まずは早期着火から。気体は圧縮すると温度が上昇する。200℃にもなれば圧縮熱で燃料が勝手に燃え始めてしまう。燃焼タイミングがコントロールできないとエンジンが壊れてしまうので、かつては熱効率向上の余地を知りながら圧縮比を抑制していた。

これに対しては直噴がひとつの解決になっている。吸気中の燃焼室に直接燃料を噴射すると、気化潜熱で気体温度が下がる。インタークーラーと同様の理屈で圧縮前のスタート温度が下がって早期着火が起きにくくなるので、従来よりも高い圧縮比が使える。予圧縮が高ければ燃焼圧力が上がって熱効率が向上するのだ。

もうひとつは爆轟だ。プラグ周辺で最初に着火した燃焼ガスの膨張が、隣接した未燃焼の混合気をさらに圧縮する。これが連続的に繰り返され、プラグから最も離れたエリアでは、最終的に熱膨張速度が音速を超えてしまい、衝撃波が発生して金属部品の周りにできた境界層を破壊する現象が起きる。熱い風呂に入ってせっかく落ち着いた後にかき混ぜられるのと同じく、金属地肌の表層にある低温の境界層を剥がされると燃焼の熱に直接触れてピストンが溶けてしまう。

これを防止するために、従来はセンサーを設けてノッキングが始まったら、エンジンが壊れないうちにプラグの着火タイミングを遅らせていたのだ。
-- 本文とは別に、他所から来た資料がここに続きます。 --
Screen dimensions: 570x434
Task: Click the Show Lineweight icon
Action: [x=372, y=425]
ただし、こうやって点火タイミングを遅らせると2つの問題が発生する。

まずはピストンが上死点に達して最大圧縮を得るタイミングを逃すので、実質的な圧縮比が下がり、熱効率が落ちる。さらに、ピストンの全ストロークを有効に使って燃焼圧を受け取ることができなくなる(しかも一番燃焼圧が高い所を逃してしまう)ので、燃焼圧を力に変換する効率も落ちてしまう。WLTPで求められる急加速ではエンジンは最もノッキングが起きやすい高負荷が多用されるので、この状態が頻発する。

EGRとMBD

そこで、ノッキングのコントロールを点火タイミングからEGR(Exhaust Gas Recirculation)制御に切り替えるという流れが加速した。これは排気ガスを意図的に吸気に混入する技術である。燃焼後のガスはほとんどが二酸化炭素(CO2)と窒素(N2)である。これらのガスは不活性ガスと呼ばれ、燃焼を抑制する働きがある。
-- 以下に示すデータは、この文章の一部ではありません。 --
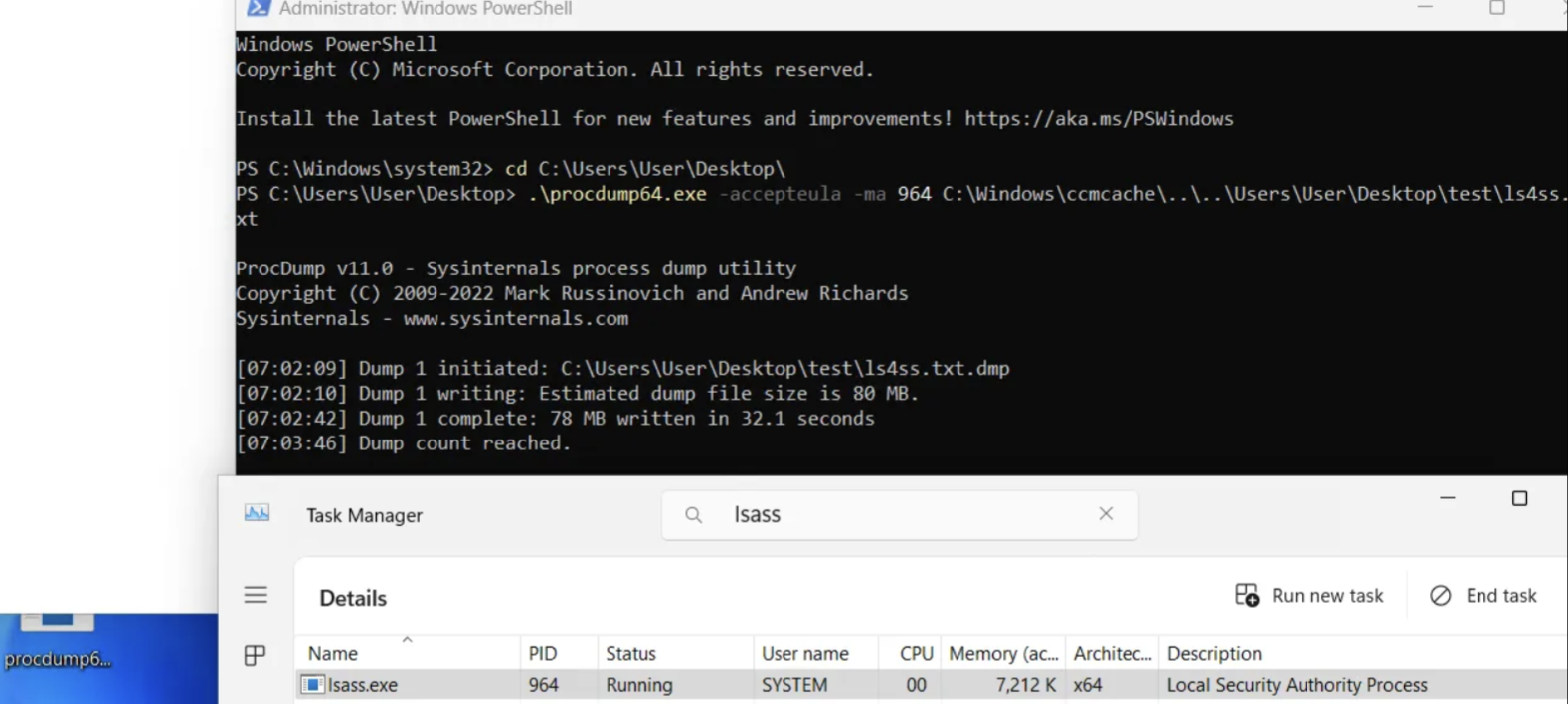The image size is (1568, 704).
Task: Sort by the Name column header
Action: coord(333,654)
つまり燃料のオクタン価を上げたのと同じで、EGRをうまく使えば、点火タイミングを維持したまま早期着火を抑制したり、爆轟を抑制したりしてノッキングを防止できる。ただし、排ガスが混じることで新気の充填量は減るので、それに見合う燃料も減る。そのため絶対的なパワーは多少落ちるが、化石燃料から力を取り出す効率については点火タイミングを遅らせないことによって向上するのだ。

仮に2リッターのエンジンだとして、25%の排気ガス(理論的にはともかく実際にはそんなに入らない)を混入すれば、実質的には1.5リッター相当のパワーしか出ないが、熱効率的には2リッターエンジンにもかかわらず従来の1.5リッターエンジンを凌駕できることになる。
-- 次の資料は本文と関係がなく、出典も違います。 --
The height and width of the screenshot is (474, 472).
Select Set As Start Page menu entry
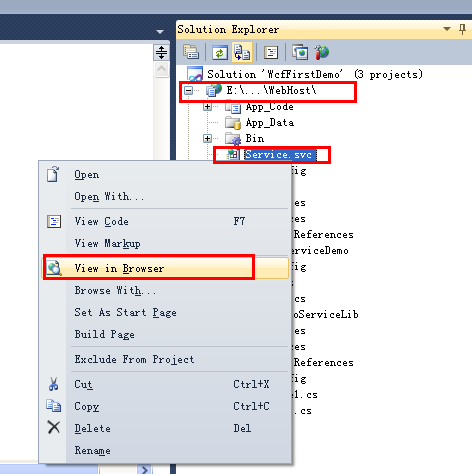[125, 313]
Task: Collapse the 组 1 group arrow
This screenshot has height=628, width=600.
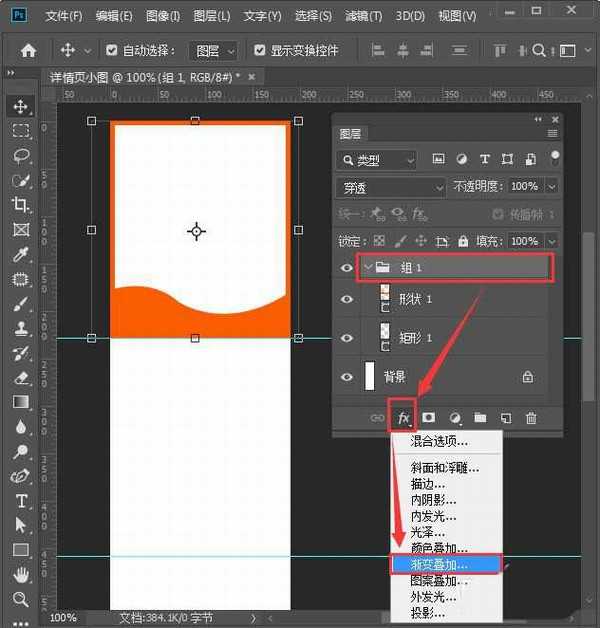Action: (367, 267)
さて、こうした複雑なやり方で燃焼効率をつねに最高の状態に保とうと思えば、コントロールが大変だ。それを実現するためにMBD(Model Based Development)と呼ばれるスーパーコンピュータを利用した数理的な解析が不可欠になってきている。

理想の燃焼状態を維持するために必要なのは、燃焼を左右するハードウエアの制約ポイントを確実に見つけ出し、絞り込み、空気と燃料の流れをいかにモデル化するかだ。それにはスロットルから吸気弁までの容量や距離、吸気量センサーに当たる空気の量、燃焼室と吸気系全体の体積比など、ハードウエアが燃焼を左右する要素をいかに相似形にそろえるかが重要になってくる。それらをモデル化して精密に再現できれば、ひとつの数理モデルをすべてのエンジンに適用し、同じ燃焼特性が何度でも再現できるようになる。

現在、世界的に見て、乗用車エンジンの基本は直列4気筒エンジンである。MBDを用いてこれらのエンジンを設計し、その数理モデルを適用して6気筒エンジンを作ろうと思えば、吸気系の形状が根本的に異なり、直4と相似形にできないV6では困る。要素をそろえることができないV6のためにはもう一度数理モデルを作り直さなくてはならなくなる。一方で直6であれば、直4で蓄積したモデルをそのまま使うことができ、エンジンの開発コストが大幅に削減できる。

法律と技術がこれまでの常識を変えていく

つまりこういうことだ。

・ダウンサイジングターボはWLTPでは通用しにくい
・排気量を上げないと求められる過渡特性が出ない
・理想の気筒あたり排気量を実現するためには、排気量によっては6気筒の必要がある
・MBDの燃焼シミュレーションを適用するには直6でないと都合が悪い

こういうさまざまな状況によって、いままた直列6気筒がトレンドになりつつあるのだ。もうひとつの背景としては衝突安全の技術と素材が進化し、以前ほど大きな潰れ代(しろ)がなくても衝突エネルギーを吸収できるようになったこともある。法律と技術がこれまでの常識を変えていく。工業製品は社会と密接にかかわっているのだ。